Underlining the “extreme importance” of the discovery, he explained to Lusa that this observation “highlights the need and urgency to conserve this reptile and the bodies of water where it livesthat are highly disturbed and threatened.

According to Paulo Ferreira, the species has a “non-threatened” status, but the “isolation of this possible population is an obstacle to its continuity and its future, since they are more vulnerable to local extinction and isolated individuals have greater difficulty in order to reproduce and leave offspring”, in addition to the fact that the presence of “invasive species” are “limiting factors for their survival”.

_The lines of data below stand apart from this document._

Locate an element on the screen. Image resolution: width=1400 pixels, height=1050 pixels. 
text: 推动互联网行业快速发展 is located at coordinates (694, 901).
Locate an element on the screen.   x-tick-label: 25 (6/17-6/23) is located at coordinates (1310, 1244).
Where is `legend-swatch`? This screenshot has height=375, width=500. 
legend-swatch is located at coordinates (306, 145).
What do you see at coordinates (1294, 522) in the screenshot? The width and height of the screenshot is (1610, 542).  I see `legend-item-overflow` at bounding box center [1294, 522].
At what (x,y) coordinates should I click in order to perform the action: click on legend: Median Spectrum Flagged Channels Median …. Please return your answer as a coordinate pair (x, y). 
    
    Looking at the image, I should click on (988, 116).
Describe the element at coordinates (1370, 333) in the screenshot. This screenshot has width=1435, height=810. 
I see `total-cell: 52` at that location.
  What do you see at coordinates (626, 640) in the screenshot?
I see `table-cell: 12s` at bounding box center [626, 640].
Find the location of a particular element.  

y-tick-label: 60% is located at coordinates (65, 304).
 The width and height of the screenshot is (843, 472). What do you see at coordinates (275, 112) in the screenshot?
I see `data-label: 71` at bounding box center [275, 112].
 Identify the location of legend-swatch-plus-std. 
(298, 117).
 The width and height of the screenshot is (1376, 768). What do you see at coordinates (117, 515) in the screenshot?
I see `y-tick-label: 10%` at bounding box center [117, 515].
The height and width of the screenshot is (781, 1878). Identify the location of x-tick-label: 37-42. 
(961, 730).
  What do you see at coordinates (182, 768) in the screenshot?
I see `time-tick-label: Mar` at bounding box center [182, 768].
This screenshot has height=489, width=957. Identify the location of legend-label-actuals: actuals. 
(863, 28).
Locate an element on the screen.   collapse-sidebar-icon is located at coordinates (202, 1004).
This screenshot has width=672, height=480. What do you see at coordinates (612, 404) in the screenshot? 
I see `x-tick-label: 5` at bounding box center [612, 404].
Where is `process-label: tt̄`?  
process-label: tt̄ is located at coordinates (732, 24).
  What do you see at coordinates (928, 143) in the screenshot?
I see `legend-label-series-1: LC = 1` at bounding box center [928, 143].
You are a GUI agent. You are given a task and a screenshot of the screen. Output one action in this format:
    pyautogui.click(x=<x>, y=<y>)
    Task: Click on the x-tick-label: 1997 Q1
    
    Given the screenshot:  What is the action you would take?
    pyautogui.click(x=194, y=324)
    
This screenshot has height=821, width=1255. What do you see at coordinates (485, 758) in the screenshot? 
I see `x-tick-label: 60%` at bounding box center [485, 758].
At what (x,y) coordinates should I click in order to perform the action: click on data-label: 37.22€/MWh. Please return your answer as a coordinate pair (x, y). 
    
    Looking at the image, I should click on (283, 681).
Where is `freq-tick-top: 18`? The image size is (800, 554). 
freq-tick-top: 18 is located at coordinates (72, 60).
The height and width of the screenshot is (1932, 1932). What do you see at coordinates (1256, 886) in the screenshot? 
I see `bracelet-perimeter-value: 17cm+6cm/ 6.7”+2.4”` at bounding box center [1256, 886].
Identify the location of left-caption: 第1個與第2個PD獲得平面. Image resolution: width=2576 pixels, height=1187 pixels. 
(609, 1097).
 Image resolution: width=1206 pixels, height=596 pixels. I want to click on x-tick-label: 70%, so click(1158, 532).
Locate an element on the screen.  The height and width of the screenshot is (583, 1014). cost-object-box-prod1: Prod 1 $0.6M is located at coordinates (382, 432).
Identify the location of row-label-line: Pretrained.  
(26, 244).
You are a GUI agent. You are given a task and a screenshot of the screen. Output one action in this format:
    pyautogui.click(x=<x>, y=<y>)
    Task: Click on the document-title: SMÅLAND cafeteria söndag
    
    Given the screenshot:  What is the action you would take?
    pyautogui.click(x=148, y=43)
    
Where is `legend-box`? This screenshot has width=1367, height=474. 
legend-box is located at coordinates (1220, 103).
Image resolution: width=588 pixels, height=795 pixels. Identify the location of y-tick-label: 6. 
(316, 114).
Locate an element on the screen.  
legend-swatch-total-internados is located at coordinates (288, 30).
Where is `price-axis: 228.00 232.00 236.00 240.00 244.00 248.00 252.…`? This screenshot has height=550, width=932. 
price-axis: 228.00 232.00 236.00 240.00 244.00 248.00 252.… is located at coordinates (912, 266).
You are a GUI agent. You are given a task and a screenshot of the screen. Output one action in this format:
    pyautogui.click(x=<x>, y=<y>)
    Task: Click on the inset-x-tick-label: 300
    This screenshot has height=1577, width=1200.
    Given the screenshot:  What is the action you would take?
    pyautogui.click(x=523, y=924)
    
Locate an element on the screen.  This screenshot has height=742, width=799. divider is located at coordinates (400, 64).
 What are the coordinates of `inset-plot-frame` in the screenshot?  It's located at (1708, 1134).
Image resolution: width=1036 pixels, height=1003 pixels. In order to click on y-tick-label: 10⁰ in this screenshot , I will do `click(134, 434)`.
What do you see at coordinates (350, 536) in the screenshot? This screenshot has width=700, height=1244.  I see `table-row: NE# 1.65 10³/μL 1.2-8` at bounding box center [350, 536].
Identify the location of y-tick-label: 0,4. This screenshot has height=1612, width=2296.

In this context, he warned, the regular presence of the Florida tortoise (Trachemys scripta) threatens the continuity of this native tortoise, since they compete directly for space and resources. In addition, morphological and physiological characteristics such as the fact that they reach sexual maturity much earlier, a higher fertility rate, their more general diet, and the fact that they are larger and more aggressive, facilitate their spread and rapid dominance, overlapping them. native species, causing their decline and even disappearance.

Other threats, he listed, are the Louisiana red crabs that “feed on their juveniles” and the artificialization of the banks, works of “engineering that affect the hydromorphology of the water lines, overexploitation of water resources, pollution and discharges of contaminants, as well as the tourist pressure on wetlands”.